Tania Casillas
Agencia Reforma

GUADALAJARA, Jalisco.- Su salida de prisión era inminente, pero al final tuvo que regresar a su celda.
Miguel Ángel Félix Gallardo, fundador del Cártel de Guadalajara, tuvo ayer una audiencia para colocarle un brazalete de monitoreo que su familia consiguió.
Su objetivo era dejar el complejo penitenciario de Puente Grande, Jalisco, tras conseguir que un juez federal le concediera continuar su condena en prisión domiciliaria.
Desde las 13:00 horas de ayer empezaron a llegar a la Comisaría de Sentenciados vehículos de la Guardia Nacional y de la Secretaría de Seguridad del Estado.

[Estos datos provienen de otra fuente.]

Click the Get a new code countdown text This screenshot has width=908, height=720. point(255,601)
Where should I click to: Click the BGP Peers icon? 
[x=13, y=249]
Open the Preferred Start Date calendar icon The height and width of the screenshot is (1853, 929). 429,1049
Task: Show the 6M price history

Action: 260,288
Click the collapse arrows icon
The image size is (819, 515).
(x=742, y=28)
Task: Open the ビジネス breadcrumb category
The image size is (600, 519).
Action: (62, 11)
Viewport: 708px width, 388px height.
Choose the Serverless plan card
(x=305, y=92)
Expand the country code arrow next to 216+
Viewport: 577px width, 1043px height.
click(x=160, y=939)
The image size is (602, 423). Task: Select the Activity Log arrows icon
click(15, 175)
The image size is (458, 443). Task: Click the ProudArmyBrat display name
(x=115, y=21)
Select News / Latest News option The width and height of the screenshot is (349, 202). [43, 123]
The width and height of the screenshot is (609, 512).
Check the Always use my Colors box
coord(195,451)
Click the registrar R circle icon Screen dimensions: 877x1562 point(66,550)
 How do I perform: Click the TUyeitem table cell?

Unos 30 elementos se apostaron a las afueras del reclusorio y todo aparentaba estar listo para escoltar al capo, apodado «El Jefe de Jefes», pero se suspendió de último minuto.
El motivo fue que la Secretaria de Seguridad y Protección Ciudadana, Rosa Icela Rodríguez Velázquez, argumentó que la Guardia Nacional no tenía suficiente personal para hacer el traslado, por lo que su salida se recorrió hasta el 23 de septiembre, de acuerdo con María Teresa Vallejo Pérez, abogada de Félix Gallardo.
El capo está preso desde abril de 1989 y cumple dos condenas: una de 40 años de prisión por exportar cocaína, acopio de armas y cohecho, y la otra de 37 años por el asesinato del agente de la DEA Enrique Camarena, y del piloto mexicano Alfredo Zavala, hechos registrados el 7 de febrero de 1985.
Ayer, Rodríguez Velázquez detalló que el capo, de 76 años, padece sordera, atrofia del globo ocular derecho y glaucoma en el ojo izquierdo, carcinoma facial, hernia de disco, hipertrofia de próstata, esofagitis, hipertensión arterial, diabetes, ansiedad y depresión, entre otros males.